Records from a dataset
-=-=-

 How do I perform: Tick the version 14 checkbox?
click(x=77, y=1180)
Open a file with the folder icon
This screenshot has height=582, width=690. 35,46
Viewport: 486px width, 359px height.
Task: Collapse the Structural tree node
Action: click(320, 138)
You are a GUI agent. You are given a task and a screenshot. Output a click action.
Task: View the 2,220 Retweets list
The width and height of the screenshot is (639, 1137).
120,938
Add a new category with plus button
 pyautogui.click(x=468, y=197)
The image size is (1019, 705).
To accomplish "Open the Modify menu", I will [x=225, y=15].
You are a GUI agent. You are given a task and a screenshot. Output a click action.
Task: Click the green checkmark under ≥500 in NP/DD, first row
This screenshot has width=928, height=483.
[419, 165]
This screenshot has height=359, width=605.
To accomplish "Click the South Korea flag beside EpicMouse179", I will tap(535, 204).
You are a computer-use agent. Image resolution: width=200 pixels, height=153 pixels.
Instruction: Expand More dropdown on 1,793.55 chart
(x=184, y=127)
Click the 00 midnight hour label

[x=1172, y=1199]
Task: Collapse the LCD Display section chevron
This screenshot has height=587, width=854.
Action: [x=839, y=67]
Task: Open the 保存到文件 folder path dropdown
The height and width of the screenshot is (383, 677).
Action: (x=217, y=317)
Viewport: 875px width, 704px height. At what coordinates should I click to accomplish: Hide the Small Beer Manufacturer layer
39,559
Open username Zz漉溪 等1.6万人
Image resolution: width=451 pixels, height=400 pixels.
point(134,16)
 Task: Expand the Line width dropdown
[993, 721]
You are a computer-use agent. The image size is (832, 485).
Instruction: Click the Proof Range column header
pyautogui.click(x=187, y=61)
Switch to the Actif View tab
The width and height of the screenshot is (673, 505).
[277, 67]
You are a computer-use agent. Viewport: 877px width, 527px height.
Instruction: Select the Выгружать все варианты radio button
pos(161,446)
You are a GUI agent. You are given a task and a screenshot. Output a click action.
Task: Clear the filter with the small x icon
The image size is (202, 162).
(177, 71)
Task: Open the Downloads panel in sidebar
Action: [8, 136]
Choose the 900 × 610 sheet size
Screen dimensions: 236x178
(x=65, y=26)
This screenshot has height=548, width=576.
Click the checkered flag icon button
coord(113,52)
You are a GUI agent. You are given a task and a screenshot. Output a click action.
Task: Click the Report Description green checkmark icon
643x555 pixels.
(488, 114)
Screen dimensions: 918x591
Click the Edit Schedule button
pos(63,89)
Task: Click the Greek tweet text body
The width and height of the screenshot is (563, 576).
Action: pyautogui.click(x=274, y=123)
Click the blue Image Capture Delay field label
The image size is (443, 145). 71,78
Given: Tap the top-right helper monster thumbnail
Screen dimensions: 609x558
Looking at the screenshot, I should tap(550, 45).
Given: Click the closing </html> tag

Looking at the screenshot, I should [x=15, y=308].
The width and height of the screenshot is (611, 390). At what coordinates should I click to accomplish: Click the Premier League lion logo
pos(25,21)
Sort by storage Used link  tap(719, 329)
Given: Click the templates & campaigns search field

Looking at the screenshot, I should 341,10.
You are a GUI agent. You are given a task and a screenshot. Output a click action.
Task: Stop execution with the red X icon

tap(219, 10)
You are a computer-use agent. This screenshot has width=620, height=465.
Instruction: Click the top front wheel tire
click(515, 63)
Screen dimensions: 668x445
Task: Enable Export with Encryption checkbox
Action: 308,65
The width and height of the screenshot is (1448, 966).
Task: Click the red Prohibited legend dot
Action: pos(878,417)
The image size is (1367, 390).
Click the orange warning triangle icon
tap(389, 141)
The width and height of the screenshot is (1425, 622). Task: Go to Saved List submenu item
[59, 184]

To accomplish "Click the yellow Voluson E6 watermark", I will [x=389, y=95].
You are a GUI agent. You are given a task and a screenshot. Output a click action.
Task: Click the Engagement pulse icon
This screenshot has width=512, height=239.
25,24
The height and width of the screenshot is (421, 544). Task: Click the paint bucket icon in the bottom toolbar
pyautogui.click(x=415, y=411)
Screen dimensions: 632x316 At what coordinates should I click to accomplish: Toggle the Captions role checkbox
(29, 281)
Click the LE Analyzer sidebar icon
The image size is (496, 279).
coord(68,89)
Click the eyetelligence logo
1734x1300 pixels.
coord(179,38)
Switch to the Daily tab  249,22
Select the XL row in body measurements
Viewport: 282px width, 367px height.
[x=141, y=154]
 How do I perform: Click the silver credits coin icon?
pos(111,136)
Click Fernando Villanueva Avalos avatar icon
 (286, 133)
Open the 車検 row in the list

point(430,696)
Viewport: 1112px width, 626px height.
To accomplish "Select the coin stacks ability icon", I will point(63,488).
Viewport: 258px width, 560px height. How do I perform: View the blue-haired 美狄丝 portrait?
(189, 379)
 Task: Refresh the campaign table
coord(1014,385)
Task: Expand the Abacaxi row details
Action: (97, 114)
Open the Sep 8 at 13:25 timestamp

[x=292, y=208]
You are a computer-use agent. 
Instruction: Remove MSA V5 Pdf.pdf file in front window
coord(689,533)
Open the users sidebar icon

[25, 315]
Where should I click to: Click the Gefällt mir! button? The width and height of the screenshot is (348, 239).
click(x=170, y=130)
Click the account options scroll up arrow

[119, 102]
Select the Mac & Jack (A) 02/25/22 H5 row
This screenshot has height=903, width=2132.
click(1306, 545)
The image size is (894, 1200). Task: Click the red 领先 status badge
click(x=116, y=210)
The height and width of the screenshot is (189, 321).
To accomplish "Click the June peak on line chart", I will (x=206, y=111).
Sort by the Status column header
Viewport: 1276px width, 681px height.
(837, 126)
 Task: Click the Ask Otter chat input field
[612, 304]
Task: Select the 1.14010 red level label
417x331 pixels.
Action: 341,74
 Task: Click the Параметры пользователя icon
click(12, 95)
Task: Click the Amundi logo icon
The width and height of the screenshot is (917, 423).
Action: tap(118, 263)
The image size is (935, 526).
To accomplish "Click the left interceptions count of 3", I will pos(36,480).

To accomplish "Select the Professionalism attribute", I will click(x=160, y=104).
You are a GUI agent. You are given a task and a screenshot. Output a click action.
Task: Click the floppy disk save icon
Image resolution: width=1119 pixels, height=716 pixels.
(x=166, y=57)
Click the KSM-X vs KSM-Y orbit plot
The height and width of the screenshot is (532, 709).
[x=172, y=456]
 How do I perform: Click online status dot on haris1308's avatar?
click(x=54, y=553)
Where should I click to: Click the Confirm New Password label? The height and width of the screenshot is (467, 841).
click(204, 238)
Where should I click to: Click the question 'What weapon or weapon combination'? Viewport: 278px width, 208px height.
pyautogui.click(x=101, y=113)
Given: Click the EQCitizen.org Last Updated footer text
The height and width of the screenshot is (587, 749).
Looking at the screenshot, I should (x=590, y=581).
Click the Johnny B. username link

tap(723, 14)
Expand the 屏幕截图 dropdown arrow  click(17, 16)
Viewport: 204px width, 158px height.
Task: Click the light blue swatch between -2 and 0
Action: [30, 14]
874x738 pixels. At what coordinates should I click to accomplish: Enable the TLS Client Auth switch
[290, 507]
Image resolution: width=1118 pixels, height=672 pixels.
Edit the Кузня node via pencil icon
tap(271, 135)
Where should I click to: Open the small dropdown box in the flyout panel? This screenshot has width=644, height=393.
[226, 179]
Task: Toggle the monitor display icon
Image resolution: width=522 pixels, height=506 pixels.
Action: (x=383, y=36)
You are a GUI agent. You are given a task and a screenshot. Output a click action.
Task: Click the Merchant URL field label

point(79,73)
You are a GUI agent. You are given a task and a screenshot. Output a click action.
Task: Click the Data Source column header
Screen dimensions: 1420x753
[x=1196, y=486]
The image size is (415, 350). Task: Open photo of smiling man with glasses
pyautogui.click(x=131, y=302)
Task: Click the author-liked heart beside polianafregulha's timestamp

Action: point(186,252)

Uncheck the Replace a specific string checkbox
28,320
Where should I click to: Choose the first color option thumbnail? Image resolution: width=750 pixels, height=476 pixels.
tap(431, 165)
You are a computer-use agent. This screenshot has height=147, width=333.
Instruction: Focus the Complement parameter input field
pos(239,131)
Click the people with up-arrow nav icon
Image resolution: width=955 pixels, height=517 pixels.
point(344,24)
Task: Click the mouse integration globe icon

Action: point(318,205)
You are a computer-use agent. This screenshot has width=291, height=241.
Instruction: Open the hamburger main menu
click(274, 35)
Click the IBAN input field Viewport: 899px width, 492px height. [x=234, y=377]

-=-=-

The number of lines above containing the word "computer" is all that should be returned.

**Answer section**: 7